Listing:
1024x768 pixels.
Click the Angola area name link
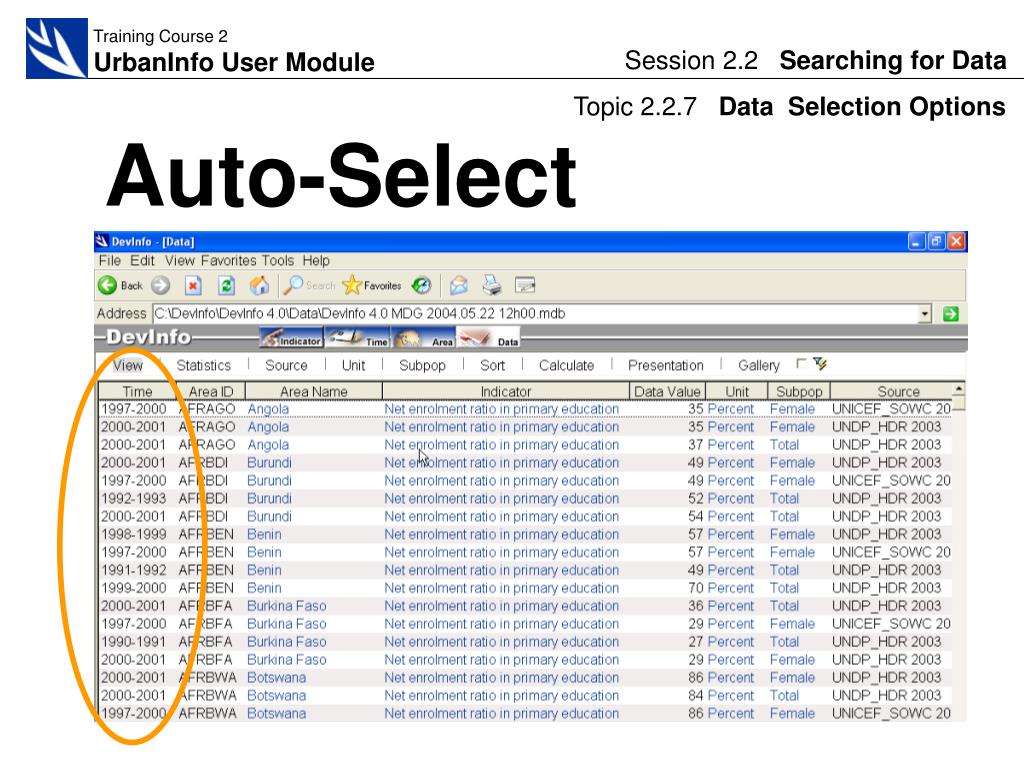(x=268, y=409)
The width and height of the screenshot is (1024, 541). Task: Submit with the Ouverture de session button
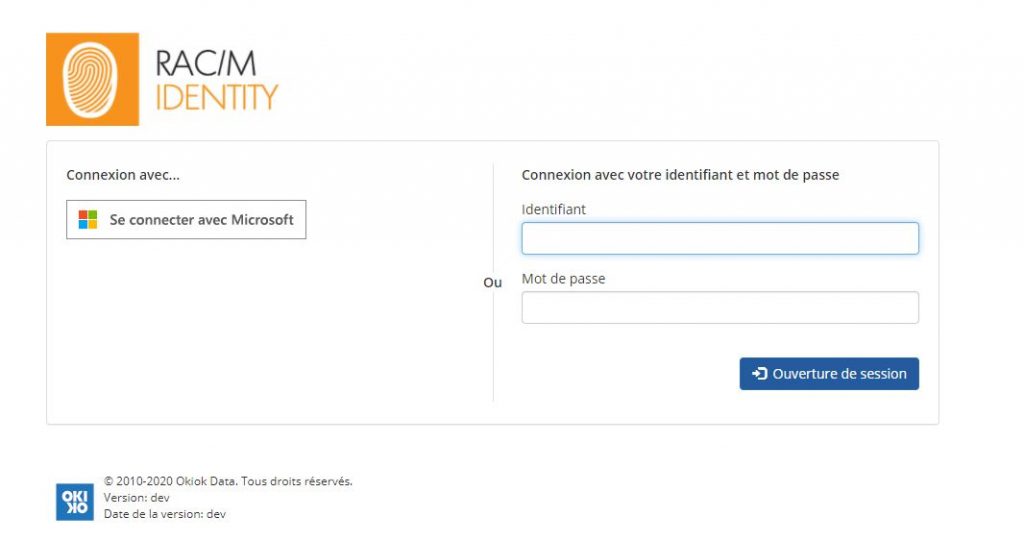[829, 374]
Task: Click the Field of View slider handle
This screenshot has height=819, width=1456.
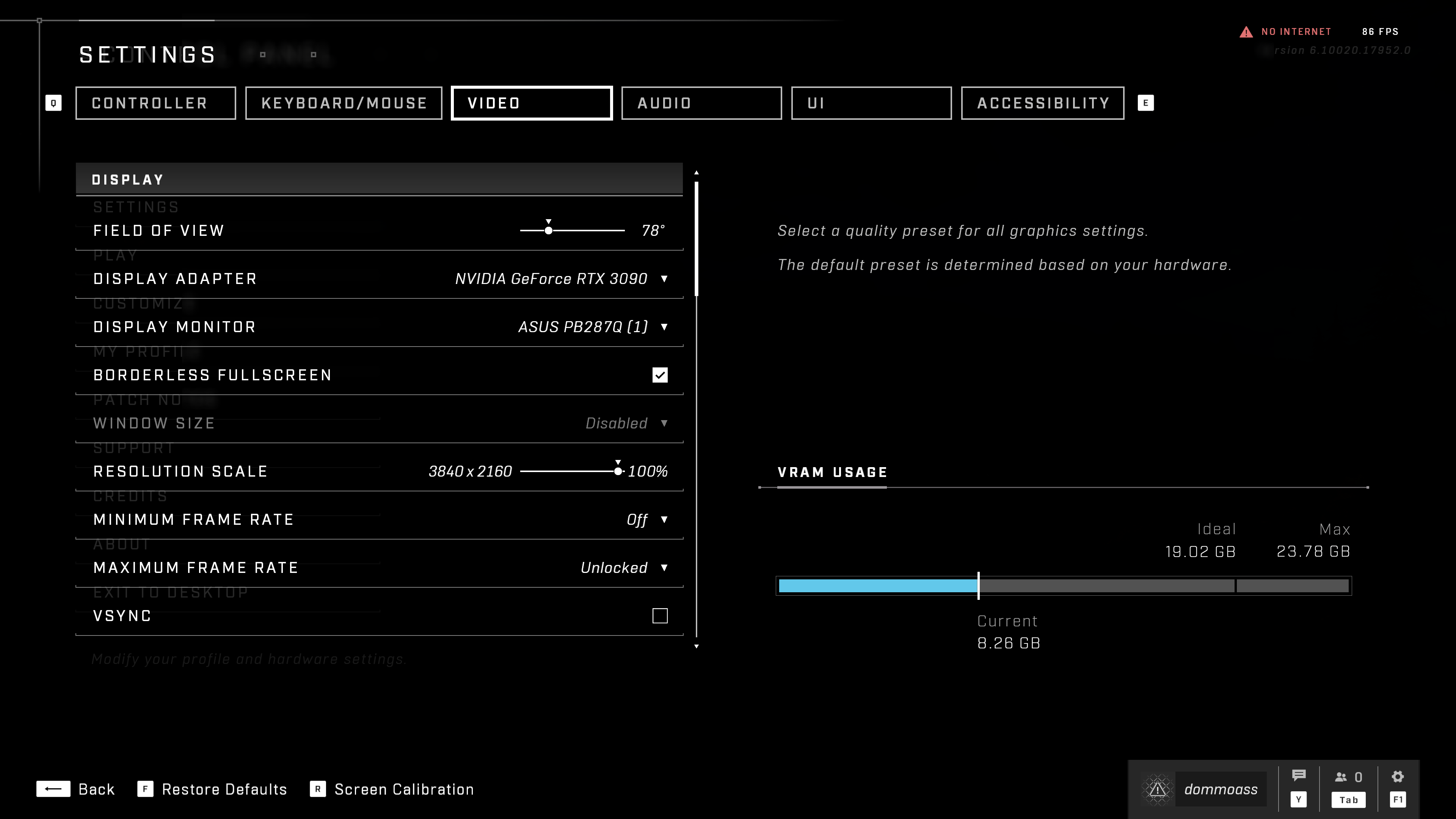Action: pos(548,231)

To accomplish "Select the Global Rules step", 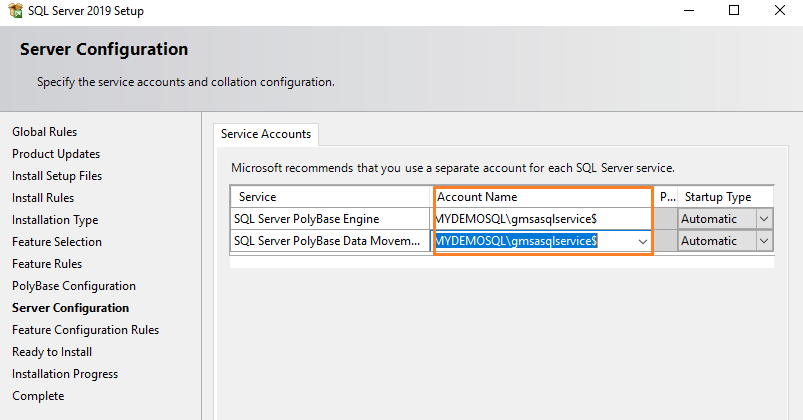I will [44, 132].
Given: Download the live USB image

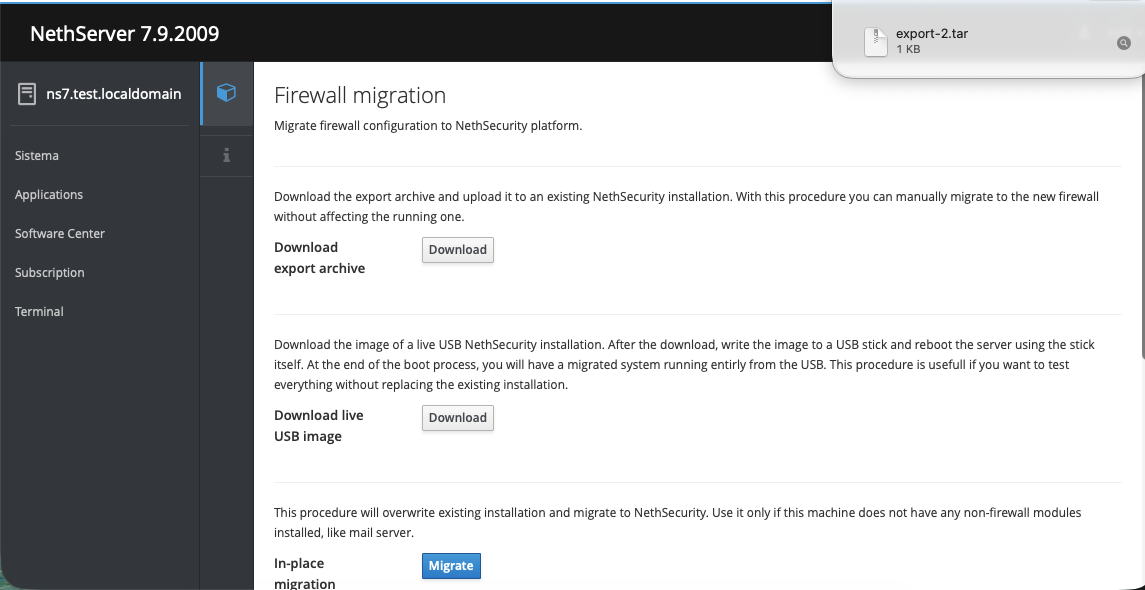Looking at the screenshot, I should coord(457,418).
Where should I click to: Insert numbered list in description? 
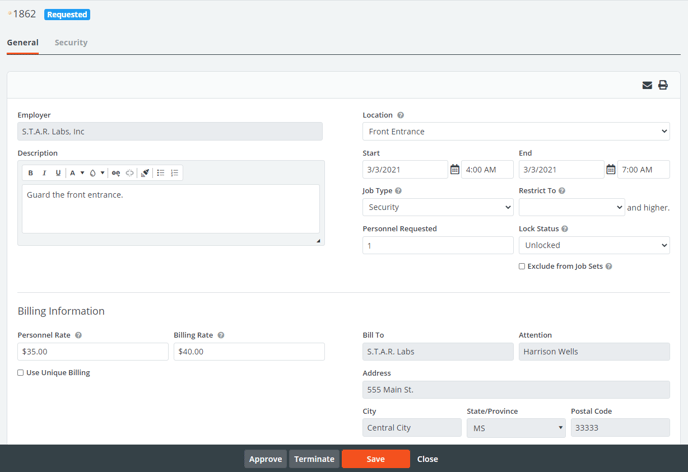174,173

Goal of the exercise: Please give everything from the line containing "Where should I" down to the end of the records as a JSON list of strings, one string per line, with blank lines and pictures left out.

Complete answer:
[
  "Where should I click to: Insert numbered list in description? ",
  "174,173"
]